WHAT THE TASK REQUIRES:
Please quote the full seminar abstract on tidally forced stratified shear flow, word for word.

DOCUMENT PASSAGE:
----------
SEMINAR: Dynamics of a tidally-forced stratified shear flow on the continental slope

The energy contained in large-scale ocean flows is dissipated in small-scale turbulent motions and these control the rate at which heat, momentum, chemicals, nutrients, and biological matter are stirred in the ocean. On the global scale, a large proportion of the mechanical energy contained in the ocean’s tides is converted to internal wave energy that can propagate large distances before ultimately dissipating particularly near bottom boundaries where enhanced mixing occurs due to bottom-induced friction. These complexities make both the study of turbulence in the ocean and the development of mixing models for the global ocean particularly challenging.

The first part of my presentation examines how to rigorously estimate turbulence properties, in particular, the rate of dissipation of turbulent kinetic energy, from moored field observations. I developed a methodology that takes into consideration the sampling program, the instruments’ capabilities, and the flow characteristics. Notably, the method considers both the effects of mean flow shear and density stratification on turbulence spectral properties in a systematic and robust way, making the method applicable for a vast range of environmental flows.

The second part of my presentation examines the results of applying this methodology to near-bottom observations from the continental slope on Australia’s North-West Shelf. Internal bores propagate up slope through the site, generating strong shear and intensified near-bed currents (>6 times background tidal currents) in a highly unsteady environment. These bores are associated with large isotherm displacements and enhanced turbulent dissipation. The observations of the mean and turbulent flows demonstrate that idealized laws, often used in ocean mixing models, cannot describe the vertical extent of turbulent overturns and the induced mixing.

In the final part of my presentation, I use the turbulence properties and mixing rates derived from the above field observations to assess various mixing models. Despite the high mixing rates observed (>200-300 times molecular rates), the mixing efficiency was of the order of 1%. This analysis demonstrates that using a constant mixing efficiency of 20%, which is customary in the oceanic community, over-predicts the mixing rate by more than an order of magnitude. I demonstrate that mixing rate predictions are improved when the reduction in mixing efficiency with increasing turbulence intensity is taken into account, implying that oceanographic numerical models need to adopt a variable mixing efficiency to accurately predict flow dynamics in energetic regions.
----------
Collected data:
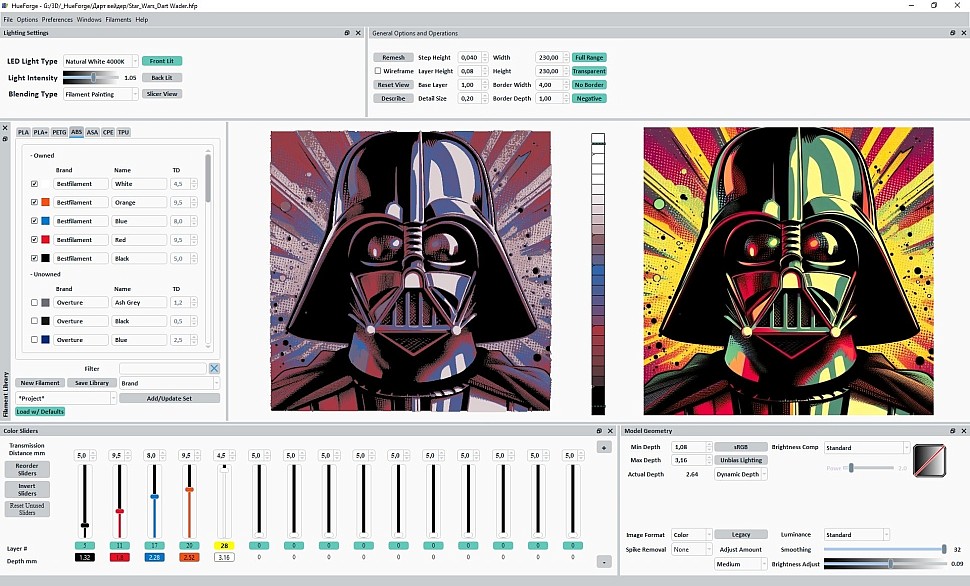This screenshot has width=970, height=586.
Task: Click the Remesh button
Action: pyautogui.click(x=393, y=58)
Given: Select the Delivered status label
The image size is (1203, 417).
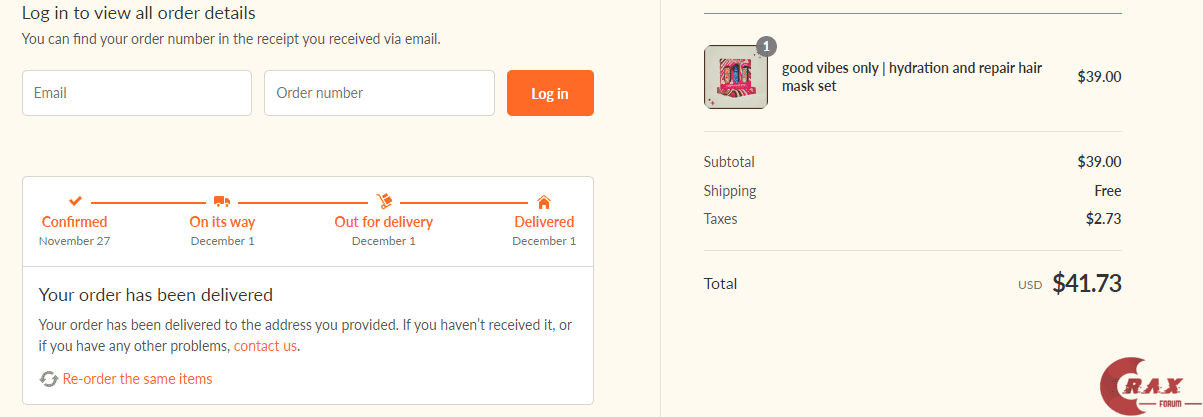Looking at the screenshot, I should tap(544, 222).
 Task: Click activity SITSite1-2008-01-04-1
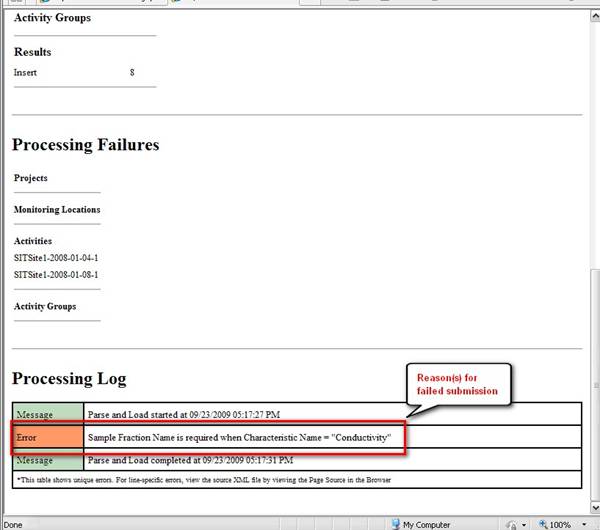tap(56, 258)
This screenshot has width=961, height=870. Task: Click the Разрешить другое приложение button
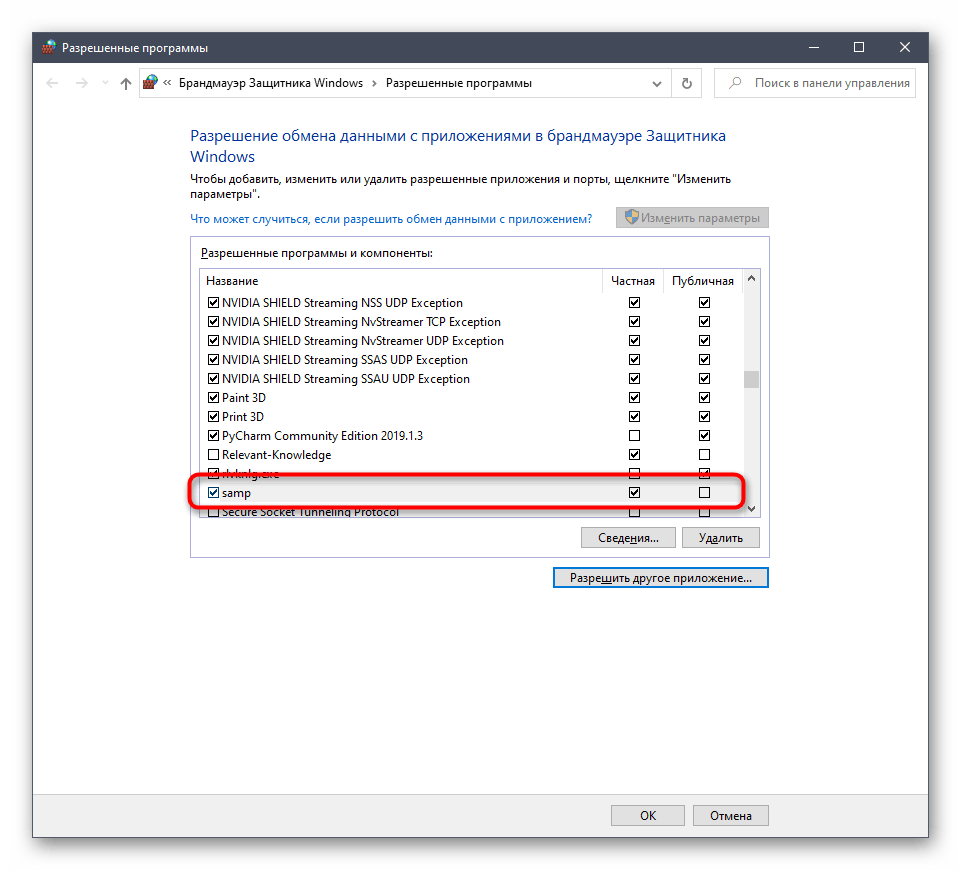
----------
ANSWER SPACE:
SEMINAR: Dynamics of a tidally-forced stratified shear flow on the continental slope

The energy contained in large-scale ocean flows is dissipated in small-scale turbulent motions and these control the rate at which heat, momentum, chemicals, nutrients, and biological matter are stirred in the ocean. On the global scale, a large proportion of the mechanical energy contained in the ocean’s tides is converted to internal wave energy that can propagate large distances before ultimately dissipating particularly near bottom boundaries where enhanced mixing occurs due to bottom-induced friction. These complexities make both the study of turbulence in the ocean and the development of mixing models for the global ocean particularly challenging.

The first part of my presentation examines how to rigorously estimate turbulence properties, in particular, the rate of dissipation of turbulent kinetic energy, from moored field observations. I developed a methodology that takes into consideration the sampling program, the instruments’ capabilities, and the flow characteristics. Notably, the method considers both the effects of mean flow shear and density stratification on turbulence spectral properties in a systematic and robust way, making the method applicable for a vast range of environmental flows.

The second part of my presentation examines the results of applying this methodology to near-bottom observations from the continental slope on Australia’s North-West Shelf. Internal bores propagate up slope through the site, generating strong shear and intensified near-bed currents (>6 times background tidal currents) in a highly unsteady environment. These bores are associated with large isotherm displacements and enhanced turbulent dissipation. The observations of the mean and turbulent flows demonstrate that idealized laws, often used in ocean mixing models, cannot describe the vertical extent of turbulent overturns and the induced mixing.

In the final part of my presentation, I use the turbulence properties and mixing rates derived from the above field observations to assess various mixing models. Despite the high mixing rates observed (>200-300 times molecular rates), the mixing efficiency was of the order of 1%. This analysis demonstrates that using a constant mixing efficiency of 20%, which is customary in the oceanic community, over-predicts the mixing rate by more than an order of magnitude. I demonstrate that mixing rate predictions are improved when the reduction in mixing efficiency with increasing turbulence intensity is taken into account, implying that oceanographic numerical models need to adopt a variable mixing efficiency to accurately predict flow dynamics in energetic regions.